#### TASK DETAILS
Reproduce only the listing lines from the one containing "Screen dimensions: 1196x1007" down to the one containing "[x=968, y=108]", substituting "menu" for "dropdown" and changing nothing else. Leave the pictures out of your answer.

#### RECORDS SUPPLIED

• • • • •

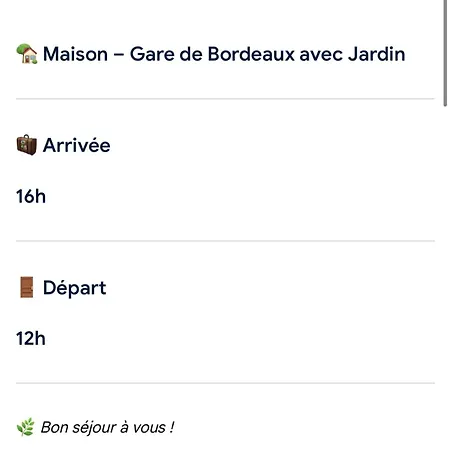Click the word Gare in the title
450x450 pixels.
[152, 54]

• • • • •

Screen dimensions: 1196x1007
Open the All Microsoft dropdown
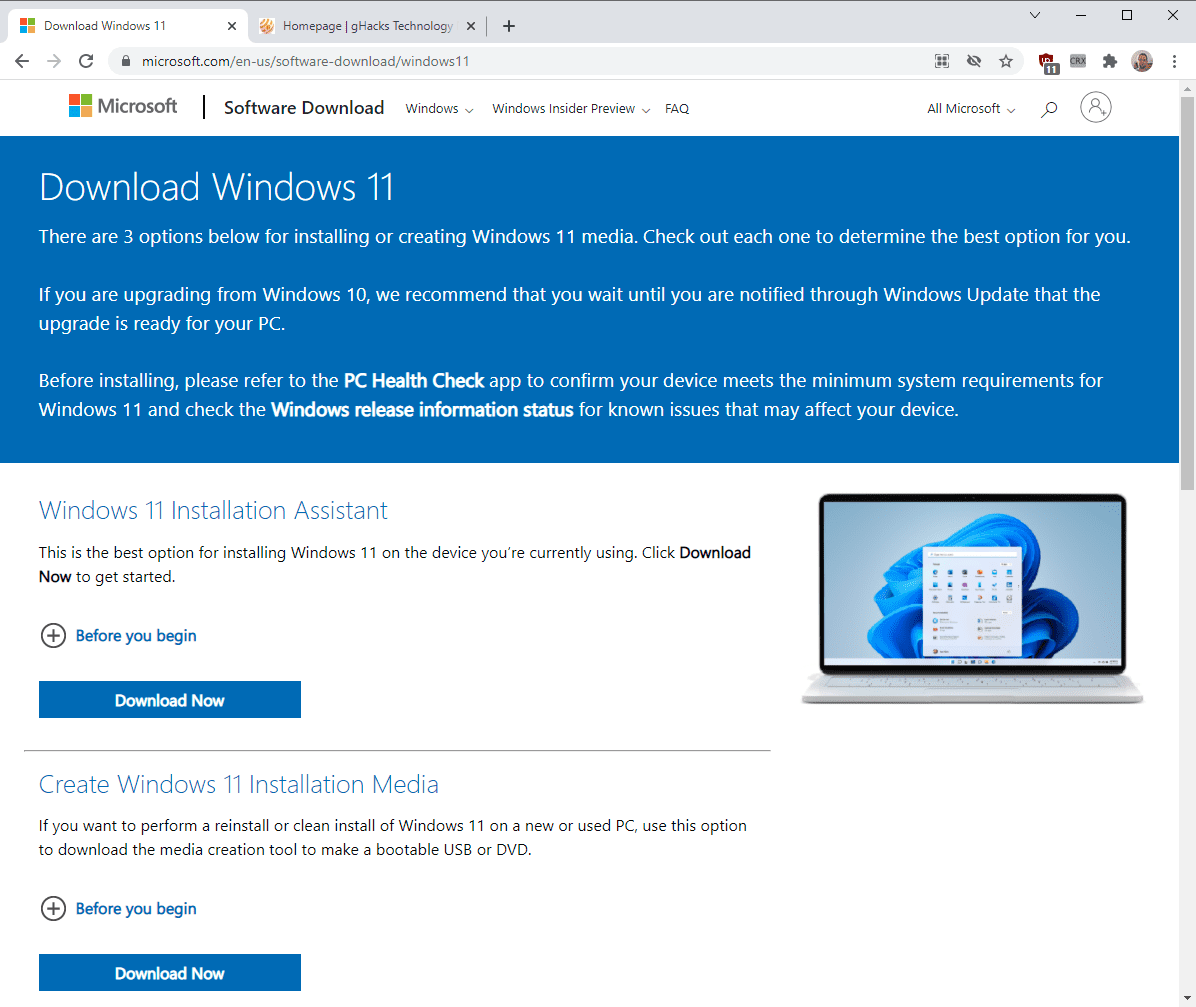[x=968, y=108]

• • • • •

#### SOLUTION
Screen dimensions: 1196x1007
Open the All Microsoft menu
[x=968, y=108]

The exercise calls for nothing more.